漏洞报告平台乌云网在其官网上公布了一条网络安全漏洞信息,指出携程网安全支付日志可被遍历下载,导致大量用户银行卡信息泄露(包含持卡人姓名身份证、银行卡号、卡CVV码、6位卡Bin),并称该漏洞已经过携程确认。这个事件的重点并不在数据泄露本身,而是从中看到的携程所收集的用户信息内容。这涉及到互联网公司的数据边界问题。
在使用信用卡进行网购的过程中,即便是用户本来设置了交易密码,但进入支付金额这一流程,网站只要求输入身份证号、持卡人姓名、信用卡卡号、信用卡卡背面上三位CVV安全码,交易就宣告成功,根本无需输入信用卡密码。这其实是一种无磁无密的支付通道,就是不用刷卡、不检验密码,只需要提供卡号和信用卡背面三位数的验证码(CVV,又称“后三码”)就能完成支付。这种不用实物卡和密码的交易被称为“无卡支付”,或者叫“无卡无密支付”。主要用于电话支付,归属于信用卡的离线交易。目前国际上这种交易一般适用于酒店、航空公司、铁路客运、租车等类型的商户交易。这确实是一种常态的交易方式,问题的关键在于这些信息那些是网站可以记录的?

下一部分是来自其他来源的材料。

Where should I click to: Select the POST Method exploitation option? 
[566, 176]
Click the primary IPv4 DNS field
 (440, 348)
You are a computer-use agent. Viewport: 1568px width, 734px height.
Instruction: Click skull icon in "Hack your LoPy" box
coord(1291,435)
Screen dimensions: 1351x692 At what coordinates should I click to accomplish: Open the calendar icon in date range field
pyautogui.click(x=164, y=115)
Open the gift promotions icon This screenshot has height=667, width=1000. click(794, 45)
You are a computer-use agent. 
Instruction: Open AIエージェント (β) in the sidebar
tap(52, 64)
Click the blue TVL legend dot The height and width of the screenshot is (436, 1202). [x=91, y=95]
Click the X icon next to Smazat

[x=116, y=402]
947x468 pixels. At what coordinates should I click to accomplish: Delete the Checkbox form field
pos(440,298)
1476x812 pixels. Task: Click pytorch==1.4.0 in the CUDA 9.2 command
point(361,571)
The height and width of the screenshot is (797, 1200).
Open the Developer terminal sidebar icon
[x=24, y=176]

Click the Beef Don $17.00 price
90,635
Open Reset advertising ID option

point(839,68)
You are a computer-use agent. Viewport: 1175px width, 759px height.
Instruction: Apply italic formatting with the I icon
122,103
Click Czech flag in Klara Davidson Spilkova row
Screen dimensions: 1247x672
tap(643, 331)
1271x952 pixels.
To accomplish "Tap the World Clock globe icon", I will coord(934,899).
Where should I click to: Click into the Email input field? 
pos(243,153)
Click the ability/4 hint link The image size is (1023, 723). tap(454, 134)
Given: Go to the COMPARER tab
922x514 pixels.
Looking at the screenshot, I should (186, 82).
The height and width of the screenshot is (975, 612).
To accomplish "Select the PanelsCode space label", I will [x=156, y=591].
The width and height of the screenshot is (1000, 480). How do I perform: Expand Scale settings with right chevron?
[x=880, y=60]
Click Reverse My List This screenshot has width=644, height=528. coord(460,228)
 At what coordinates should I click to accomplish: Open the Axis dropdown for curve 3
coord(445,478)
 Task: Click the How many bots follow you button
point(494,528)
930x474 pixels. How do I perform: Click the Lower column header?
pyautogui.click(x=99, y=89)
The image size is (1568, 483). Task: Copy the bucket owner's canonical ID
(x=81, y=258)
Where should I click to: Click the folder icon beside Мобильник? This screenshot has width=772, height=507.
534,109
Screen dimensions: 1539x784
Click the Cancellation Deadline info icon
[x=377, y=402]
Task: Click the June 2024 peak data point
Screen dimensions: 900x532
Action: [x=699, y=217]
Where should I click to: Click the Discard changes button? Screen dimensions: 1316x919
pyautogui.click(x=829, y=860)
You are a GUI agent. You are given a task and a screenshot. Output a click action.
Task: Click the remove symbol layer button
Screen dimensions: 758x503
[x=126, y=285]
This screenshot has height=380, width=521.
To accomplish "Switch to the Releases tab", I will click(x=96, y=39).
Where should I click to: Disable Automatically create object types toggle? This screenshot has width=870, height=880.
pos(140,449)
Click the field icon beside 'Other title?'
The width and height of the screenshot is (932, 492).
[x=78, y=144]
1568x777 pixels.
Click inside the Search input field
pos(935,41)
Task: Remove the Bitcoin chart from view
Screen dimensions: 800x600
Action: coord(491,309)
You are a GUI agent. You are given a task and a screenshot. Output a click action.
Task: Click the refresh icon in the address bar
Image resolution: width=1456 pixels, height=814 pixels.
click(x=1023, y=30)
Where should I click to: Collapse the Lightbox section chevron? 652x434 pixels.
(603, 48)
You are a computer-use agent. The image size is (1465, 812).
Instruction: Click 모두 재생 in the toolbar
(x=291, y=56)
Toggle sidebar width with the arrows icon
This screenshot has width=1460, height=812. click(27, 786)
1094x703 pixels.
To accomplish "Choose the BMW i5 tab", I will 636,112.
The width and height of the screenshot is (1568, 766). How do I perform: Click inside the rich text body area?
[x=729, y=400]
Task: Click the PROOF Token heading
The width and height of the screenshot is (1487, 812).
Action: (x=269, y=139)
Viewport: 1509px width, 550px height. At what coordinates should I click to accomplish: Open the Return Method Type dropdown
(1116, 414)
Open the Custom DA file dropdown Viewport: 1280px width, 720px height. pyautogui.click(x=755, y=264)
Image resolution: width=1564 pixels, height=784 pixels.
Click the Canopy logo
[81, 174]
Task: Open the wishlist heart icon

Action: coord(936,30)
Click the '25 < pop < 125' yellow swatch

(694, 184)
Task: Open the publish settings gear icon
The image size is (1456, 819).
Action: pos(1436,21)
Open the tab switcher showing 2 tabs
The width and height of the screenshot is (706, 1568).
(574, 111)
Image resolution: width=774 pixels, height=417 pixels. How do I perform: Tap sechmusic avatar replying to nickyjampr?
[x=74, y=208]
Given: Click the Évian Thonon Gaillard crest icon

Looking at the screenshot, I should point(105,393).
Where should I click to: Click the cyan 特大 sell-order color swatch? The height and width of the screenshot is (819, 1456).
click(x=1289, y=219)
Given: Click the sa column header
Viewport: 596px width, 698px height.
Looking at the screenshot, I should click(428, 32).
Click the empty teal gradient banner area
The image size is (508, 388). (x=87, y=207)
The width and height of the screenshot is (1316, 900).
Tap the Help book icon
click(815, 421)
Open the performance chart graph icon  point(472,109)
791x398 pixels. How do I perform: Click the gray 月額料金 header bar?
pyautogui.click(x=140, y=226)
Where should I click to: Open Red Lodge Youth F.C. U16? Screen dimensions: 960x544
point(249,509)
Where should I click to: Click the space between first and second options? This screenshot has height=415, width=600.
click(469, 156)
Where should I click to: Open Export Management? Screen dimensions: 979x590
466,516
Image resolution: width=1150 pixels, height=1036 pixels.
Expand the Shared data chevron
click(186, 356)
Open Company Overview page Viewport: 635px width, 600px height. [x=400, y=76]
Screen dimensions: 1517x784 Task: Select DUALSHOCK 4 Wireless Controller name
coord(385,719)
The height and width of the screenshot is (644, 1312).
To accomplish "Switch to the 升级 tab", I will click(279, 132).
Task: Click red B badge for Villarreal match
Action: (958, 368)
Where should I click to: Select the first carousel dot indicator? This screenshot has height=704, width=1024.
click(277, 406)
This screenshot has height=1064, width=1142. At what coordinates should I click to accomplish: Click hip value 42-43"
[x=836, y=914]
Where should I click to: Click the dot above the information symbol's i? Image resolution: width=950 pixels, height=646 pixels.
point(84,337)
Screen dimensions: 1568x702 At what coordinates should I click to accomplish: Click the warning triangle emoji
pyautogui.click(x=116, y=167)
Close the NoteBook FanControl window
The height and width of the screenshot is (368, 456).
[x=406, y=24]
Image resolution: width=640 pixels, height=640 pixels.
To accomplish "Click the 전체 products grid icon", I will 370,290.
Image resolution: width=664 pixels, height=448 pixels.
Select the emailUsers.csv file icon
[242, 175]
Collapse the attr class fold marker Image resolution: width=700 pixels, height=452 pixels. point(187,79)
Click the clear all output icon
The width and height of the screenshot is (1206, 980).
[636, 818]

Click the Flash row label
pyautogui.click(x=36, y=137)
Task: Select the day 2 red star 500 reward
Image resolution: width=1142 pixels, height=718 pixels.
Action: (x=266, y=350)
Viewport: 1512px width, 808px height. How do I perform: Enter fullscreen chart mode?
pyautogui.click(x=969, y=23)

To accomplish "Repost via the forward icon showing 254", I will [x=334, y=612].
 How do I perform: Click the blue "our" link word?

用户的身份证号、信用卡号作为交易账户信息可以被记录,但携程无论如何不应该存储用户的CVV码,而且还是明文记录,这相当于拥有用户的信用卡支付密码。用户期望自己的卡不被盗刷只能寄期望于携程的安全保障技术和员工的自律,否者一旦被不法分子持有损失无可避免。
技术安全在攻守之间不断博弈,不断暴露出来的技术漏洞就说明了没有永远安全的技术,而个人自律更为不可靠。互联网时代的大数据需要确认数据收集边界。大数据最大的价值在商业服务领域,商业通过大数据透视了用户深层次的特征和无法显见的内在需求。这与传统的数据分析有相似性却完全不同。传统的数据分析更多的是因果关系的追溯,通过数据所呈现出来的趋势了解某种行动所产生的某类结果。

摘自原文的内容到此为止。